I'm your host Michael Vincent, and today we continue our deep-dive series into The Five Convergences — a framework that maps how artificial intelligence, or A-I, is reshaping electric infrastructure from the inside out. This is episode four of six on the topic, and today we begin our next deep dive--this one into the concept of A-I as Optimizer.

Our guest today is Brandon N. Owens — founder of A-I-x-Energy dot I-O and the author of not one, but two reports: The Five Convergences of A-I and Energy and Artificial Intelligence and US Electricity Demand: Trends and Outlook to Two Thousand Forty. Together, these reports form the intellectual foundation for understanding A-I’s physical footprint on the American electric grid.

Today we’re focusing on one of the most important shifts happening in the energy industry — something called AI as Optimizer. Can you explain what that means?

Brandon: Not all AI in energy is about steering or real-time control. A vast and impactful role is simply to analyze—spotting trends in data that help us maintain assets, plan operations, or even interact with customers. Think of it as the smart analyst sitting next to human operators. It processes huge amounts of information and provides insights that make the system safer, more reliable, and more efficient.

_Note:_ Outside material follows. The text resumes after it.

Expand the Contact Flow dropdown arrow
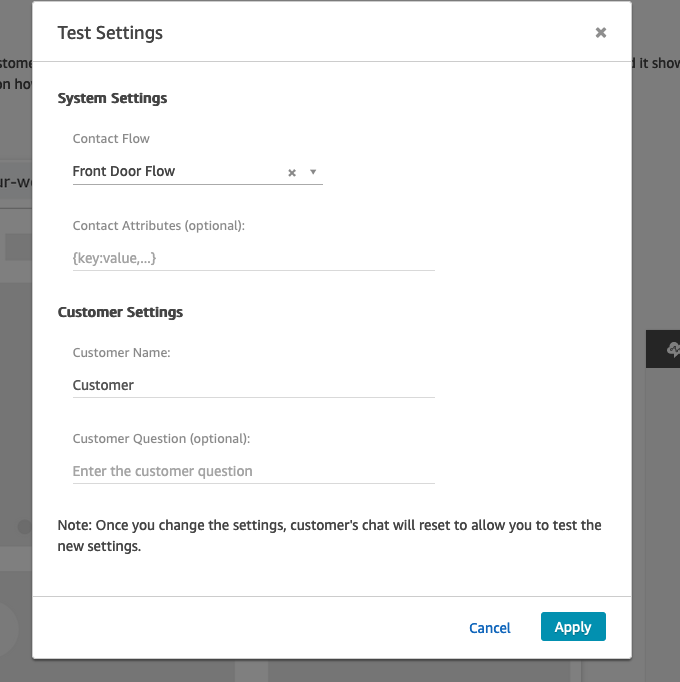pos(313,172)
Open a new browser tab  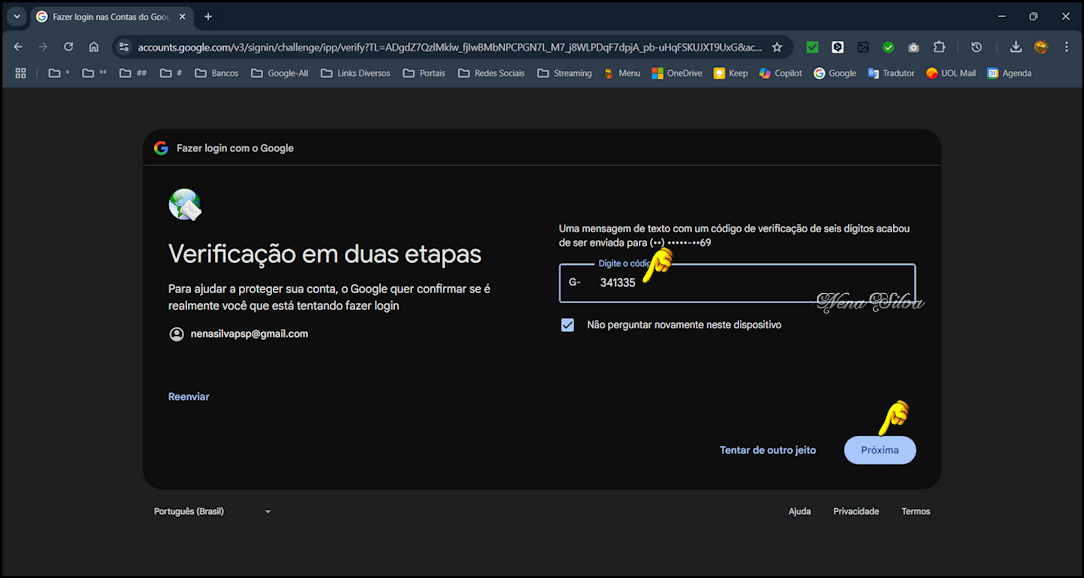pyautogui.click(x=208, y=17)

Michael: One area you highlight is maintenance. With such a massive grid, how does AI actually make a difference?

Brandon: Well look, the U.S. grid is enormous: over 600,000 miles of transmission lines and millions of miles of distribution lines, not to mention transformers, switches, and hardware. Maintaining all that is labor-intensive and expensive.

AI changes the game through predictive maintenance. By feeding in years of equipment data—things like load levels, oil temperatures, and vibration readings—machine learning can predict which components are most likely to fail and when. For example, a utility can scan transformer health indices and flag units that show subtle signs of breakdown. Replacing those before they fail avoids outages and even fires. Some utilities, like Duke Energy and Exelon, have launched AI-based asset programs aimed at cutting unplanned transformer outages and extending asset life. Industry reports suggest these approaches can reduce transformer failures by 20 to 30 percent.

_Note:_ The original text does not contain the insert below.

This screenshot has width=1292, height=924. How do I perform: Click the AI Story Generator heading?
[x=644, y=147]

Michael: Inspection has always been a challenge. How is AI changing that?

Brandon: Traditionally, crews went out in trucks or even helicopters to inspect lines. It was slow, costly, and sometimes still missed small defects. Now, drones equipped with high-resolution cameras and LiDAR gather thousands of images. AI-powered vision systems scan them for cracked insulators, frayed wires, or overgrown vegetation that could cause wildfires.

Michael: Outages are always front-page news. How is AI improving response there?

Brandon: Outage management is another big win. AI models can predict storm impacts by learning from past weather and damage data. If a hurricane is approaching, the model can forecast the number of outages, the likely regions, and even which substations are most at risk. That allows utilities to pre-stage crews, move equipment, and even shut down sections to prevent damage. U.S. labs like Pacific Northwest and Oak Ridge are working on these tools. Some utilities report up to 40 percent improvement in crew deployment efficiency thanks to AI’s predictions. Once the storm passes, AI also helps optimize restoration—figuring out the fastest way to get the most customers back online, which is a complex puzzle that algorithms handle well.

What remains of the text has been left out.